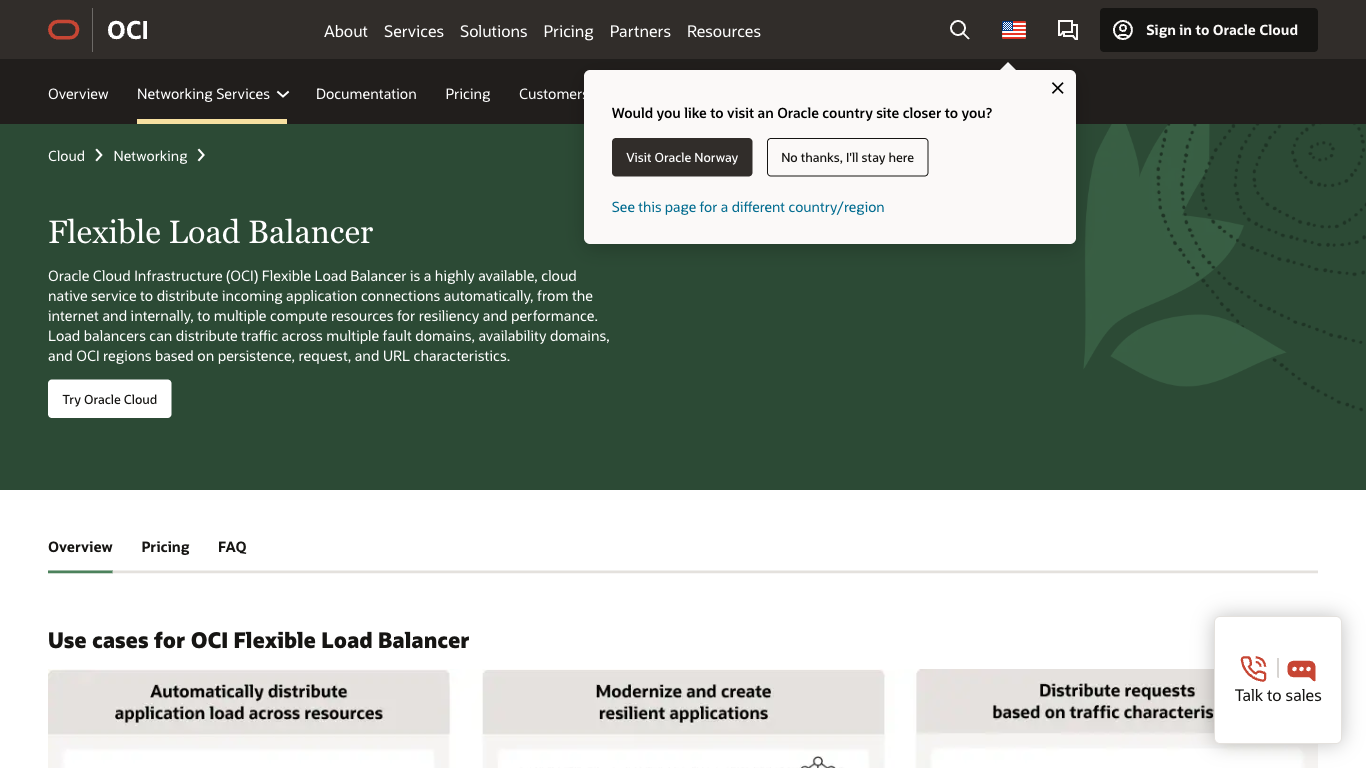The width and height of the screenshot is (1366, 768).
Task: Click the Oracle logo icon
Action: click(x=64, y=30)
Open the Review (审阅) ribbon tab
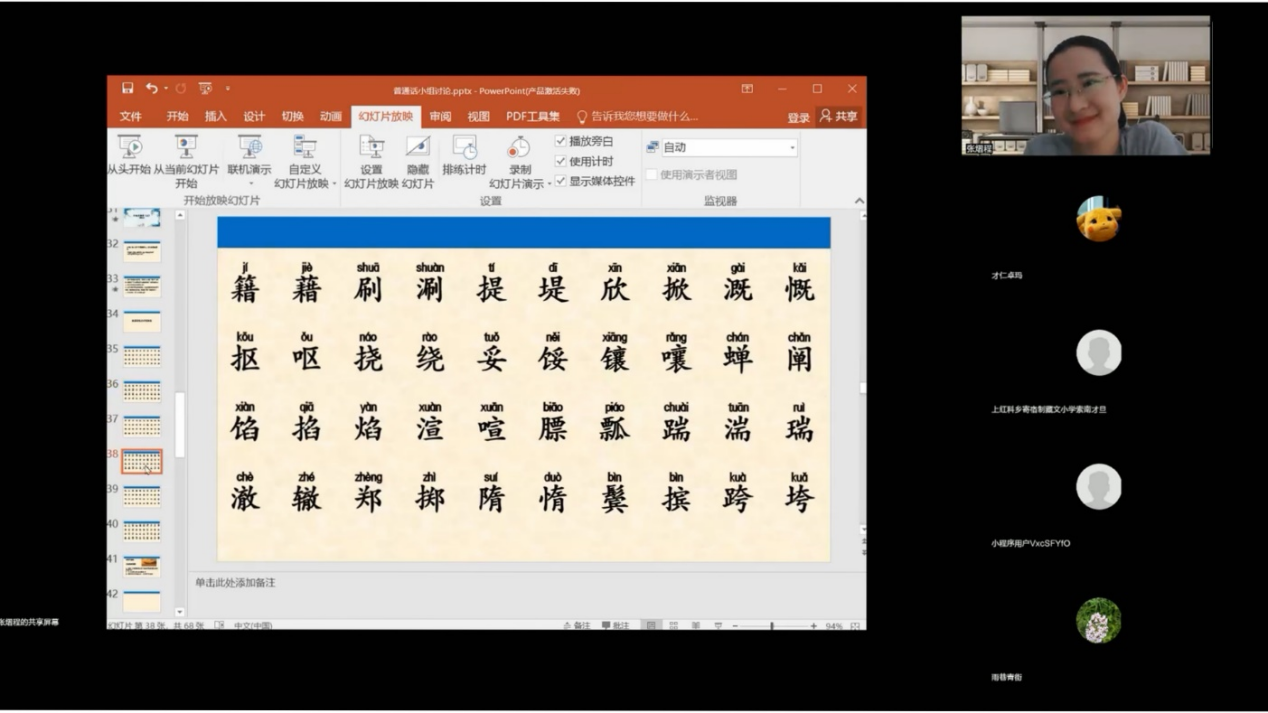 440,117
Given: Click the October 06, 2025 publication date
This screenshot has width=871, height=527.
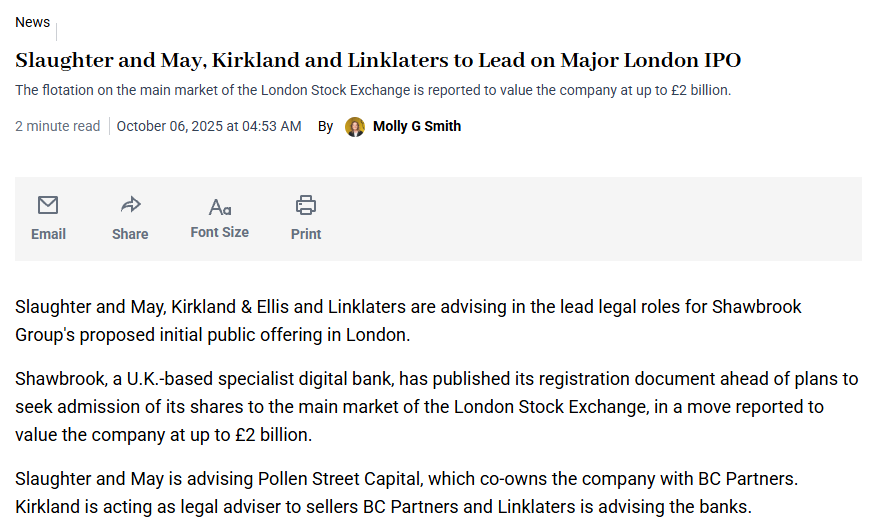Looking at the screenshot, I should click(209, 127).
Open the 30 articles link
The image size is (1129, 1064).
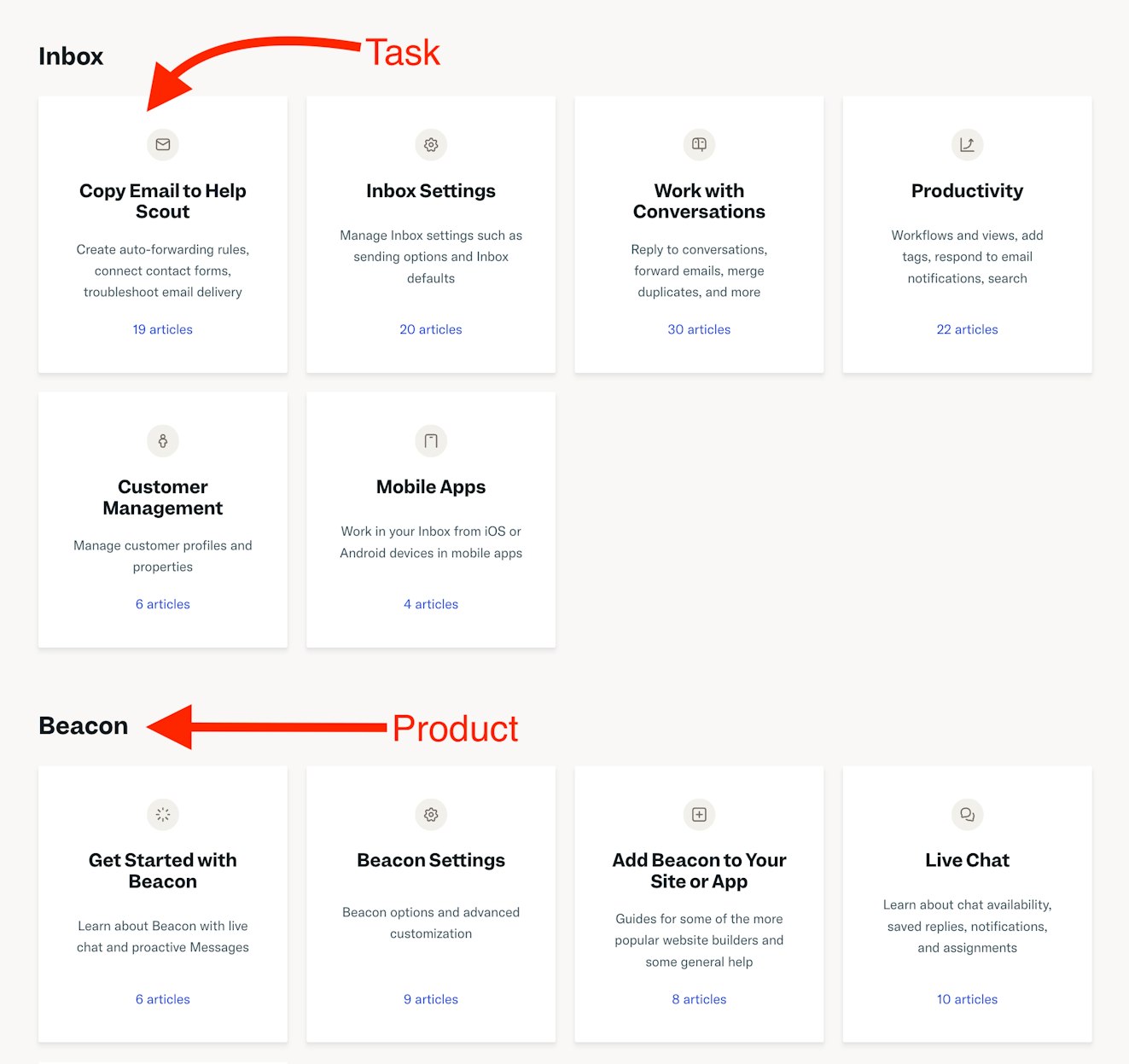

* * * * *

§ **YOUR ASSIGNMENT**: Copy out only the lines from the one containing "This screenshot has width=871, height=527." to the end of the entries, unchanged. Drop the pictures.

§ **ANSWER TO THIS EXERCISE**:
This screenshot has width=871, height=527.
Looking at the screenshot, I should click(209, 127).
Open the 30 articles link
The image size is (1129, 1064).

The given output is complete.